**** Supplied entries ****

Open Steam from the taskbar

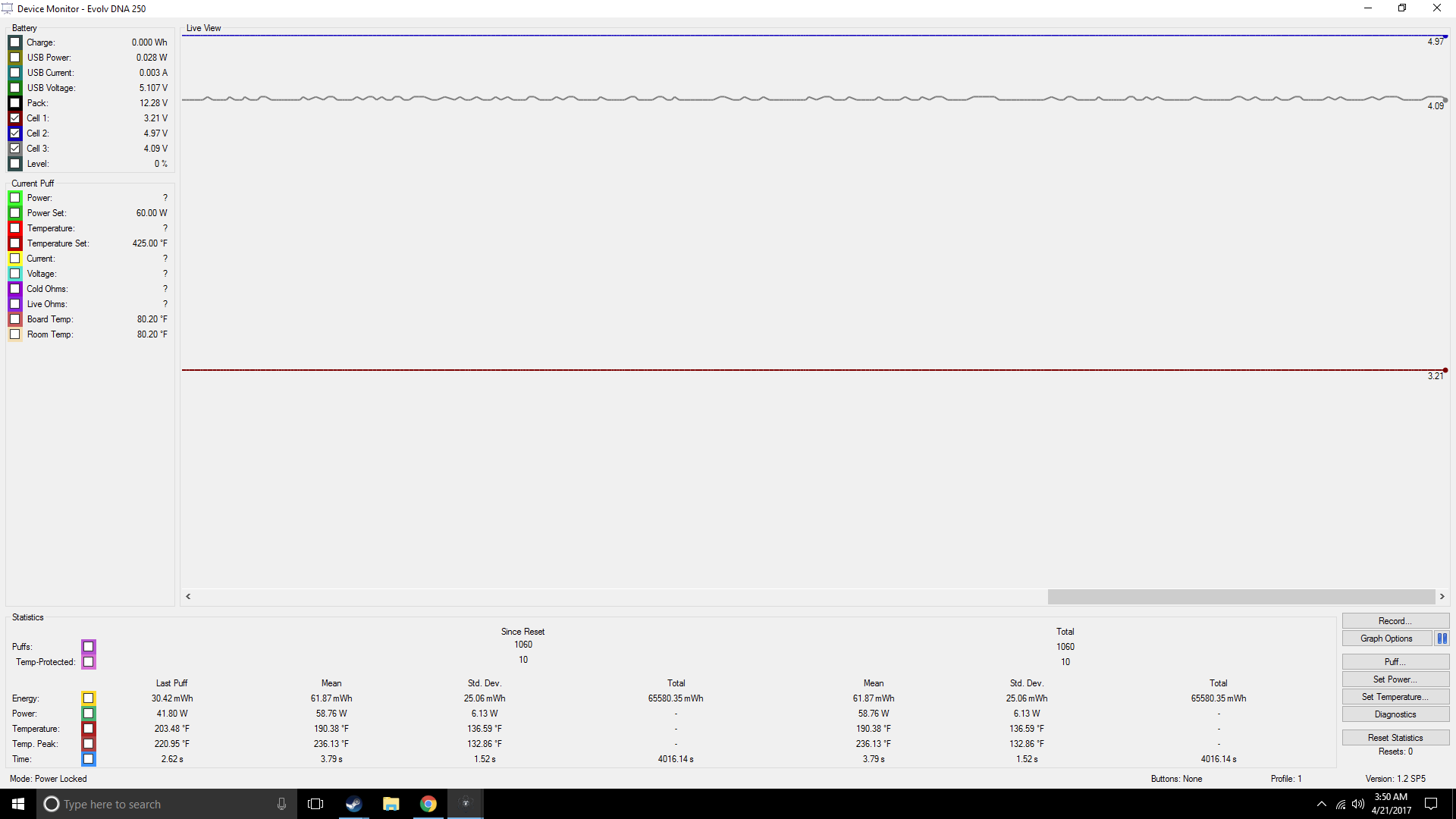[x=353, y=804]
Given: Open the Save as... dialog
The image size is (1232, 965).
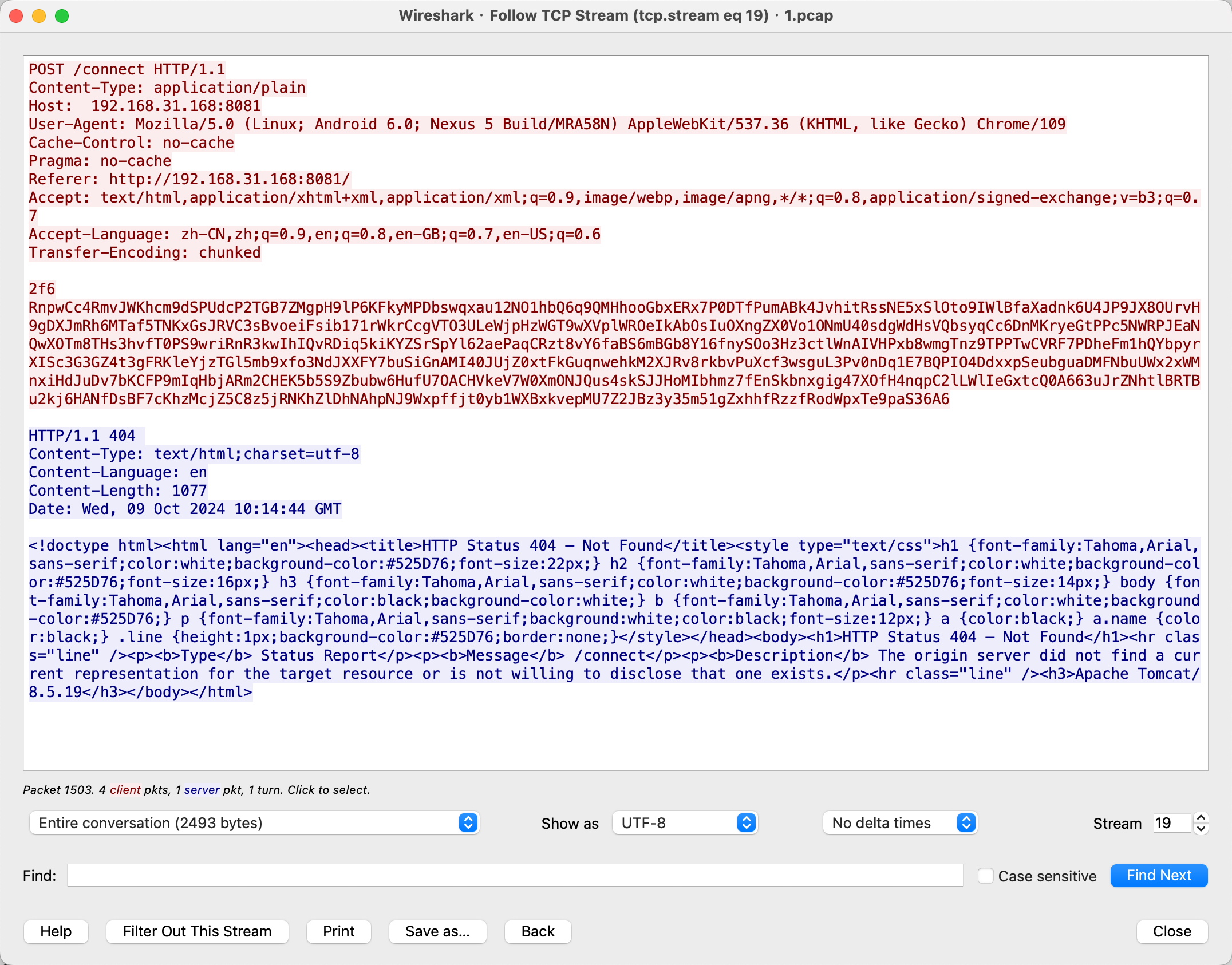Looking at the screenshot, I should (437, 931).
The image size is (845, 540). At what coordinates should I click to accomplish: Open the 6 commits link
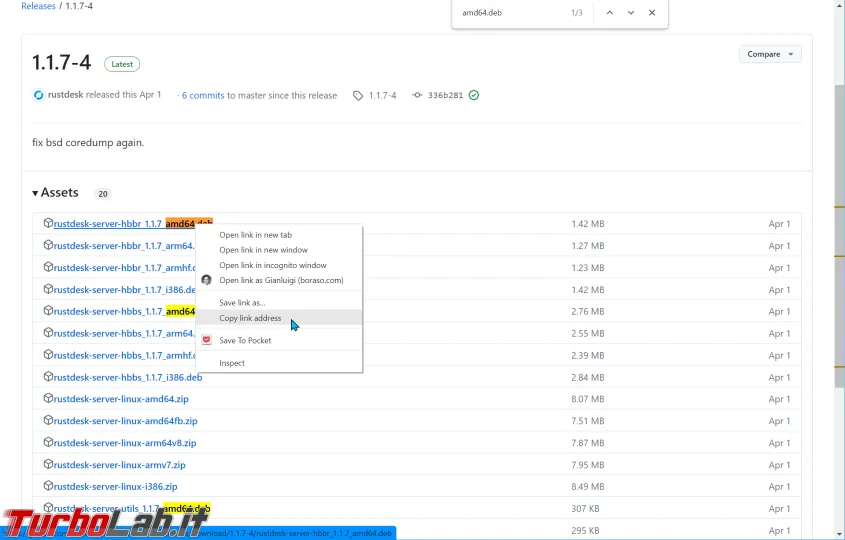(x=203, y=96)
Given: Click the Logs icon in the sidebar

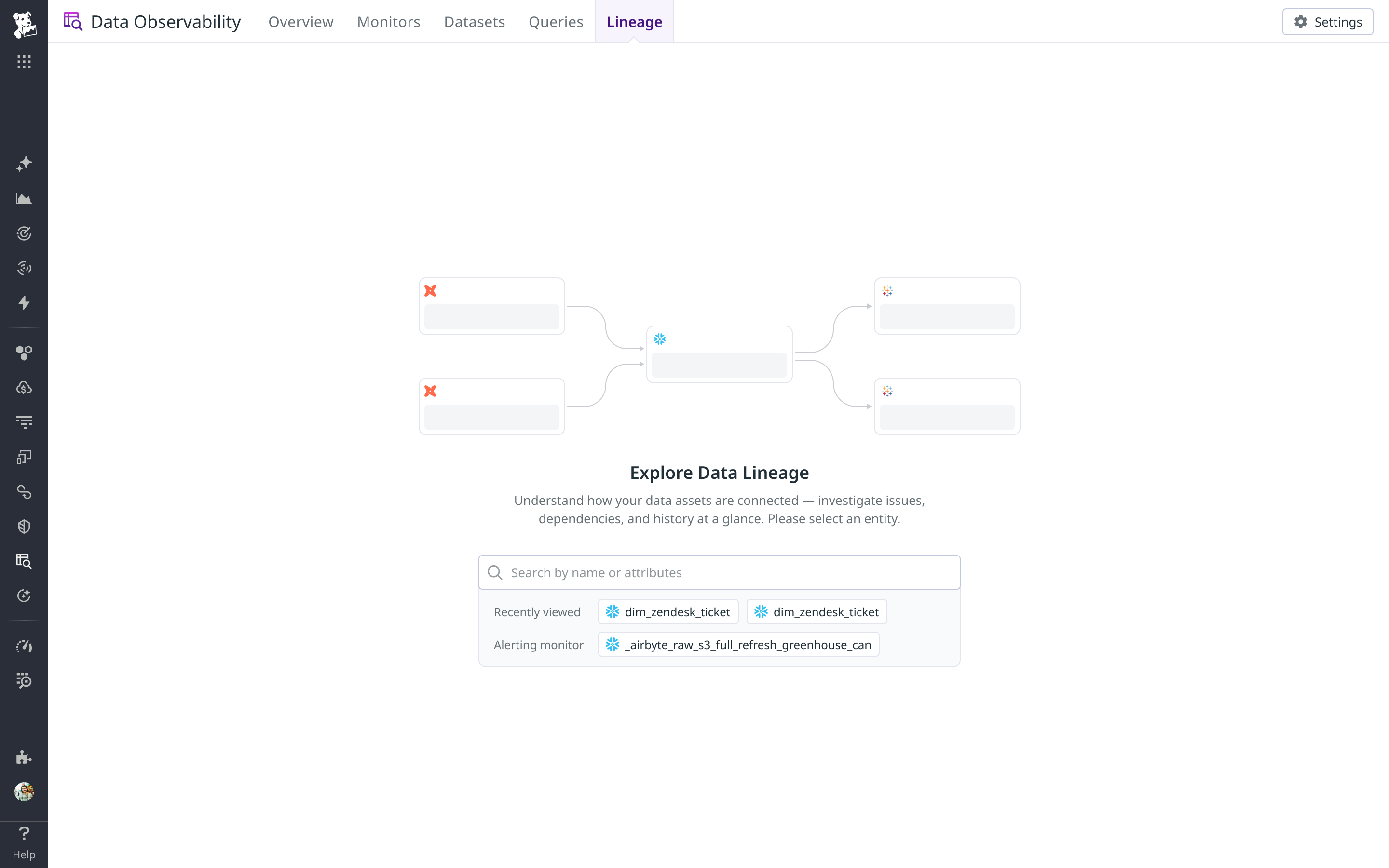Looking at the screenshot, I should point(24,421).
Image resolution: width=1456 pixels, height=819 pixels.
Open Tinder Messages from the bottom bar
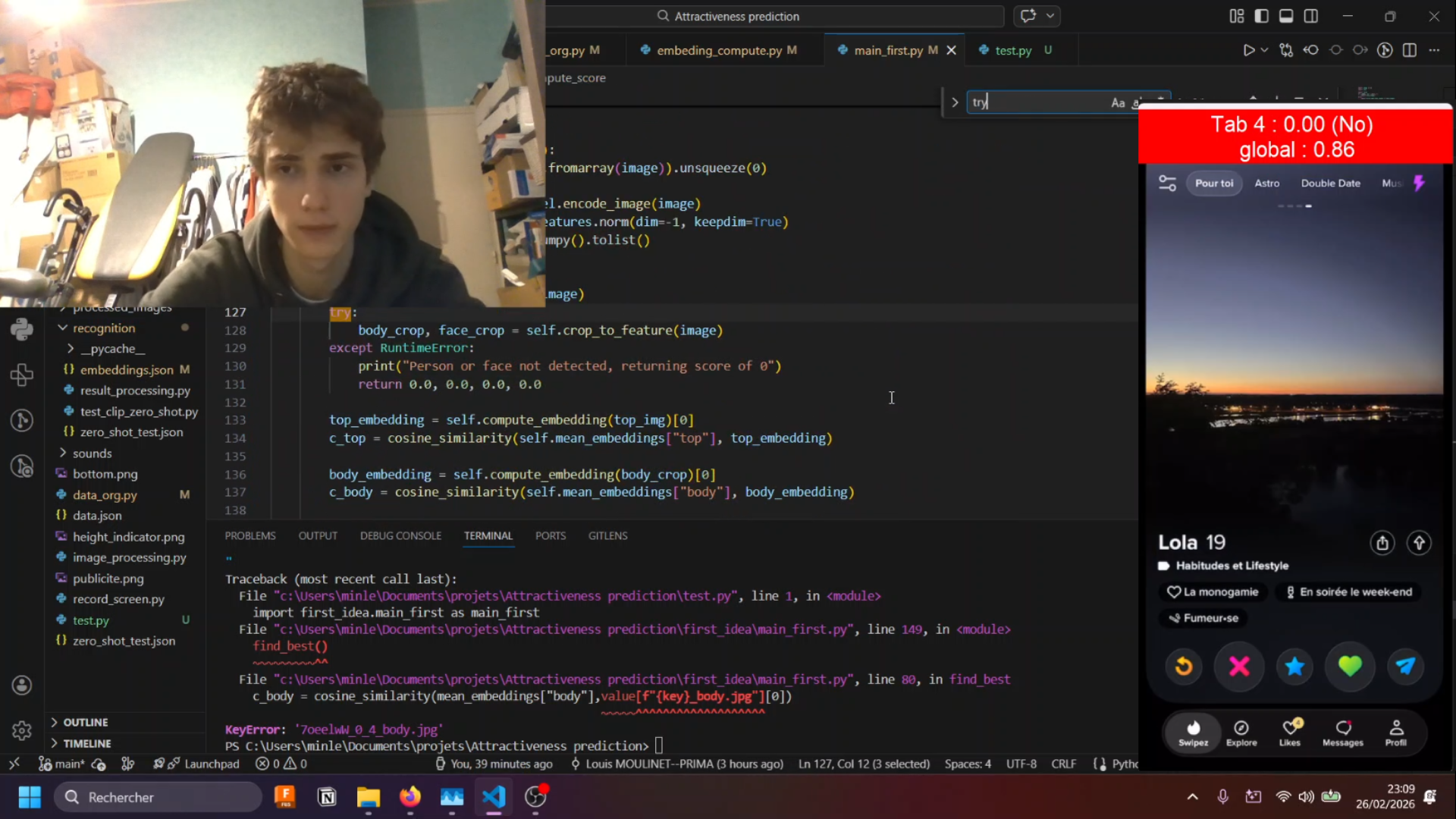click(1343, 730)
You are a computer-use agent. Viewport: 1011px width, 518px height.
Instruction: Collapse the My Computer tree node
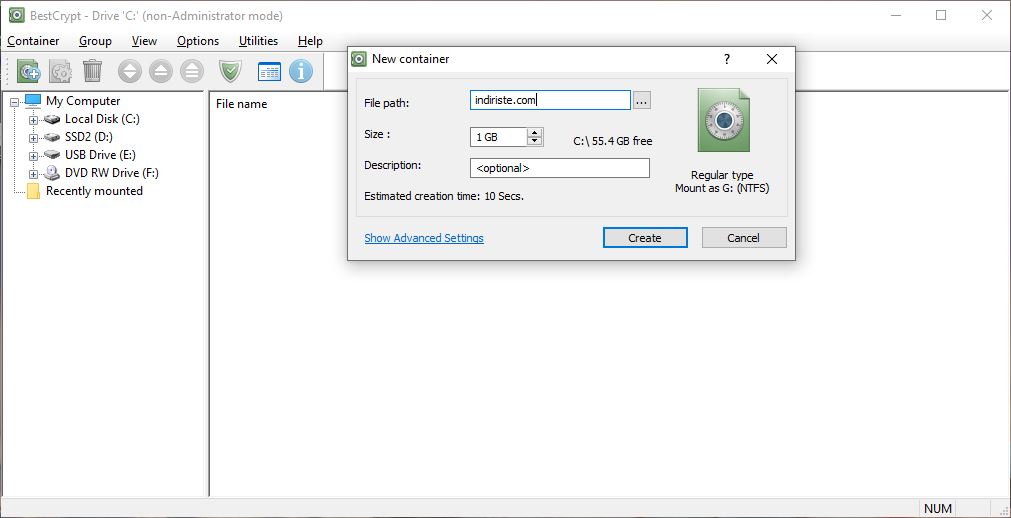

****

__Your instructions__
Please reproduce the material word for word, starting with the line that contains "Given: Open the Save as... dialog" and going on through the end of the material. Leave the pictures out of your answer.

__The solution__
Given: Open the Save as... dialog
The image size is (1232, 965).
Looking at the screenshot, I should (437, 931).
The image size is (845, 540). At what coordinates should I click to accomplish: Open the 6 commits link
(x=203, y=96)
Given: Click the Logs icon in the sidebar

Looking at the screenshot, I should point(24,421).
Image resolution: width=1456 pixels, height=819 pixels.
Open Tinder Messages from the bottom bar
click(1343, 730)
You are a computer-use agent. Viewport: 1011px width, 518px height.
Instruction: Collapse the My Computer tree node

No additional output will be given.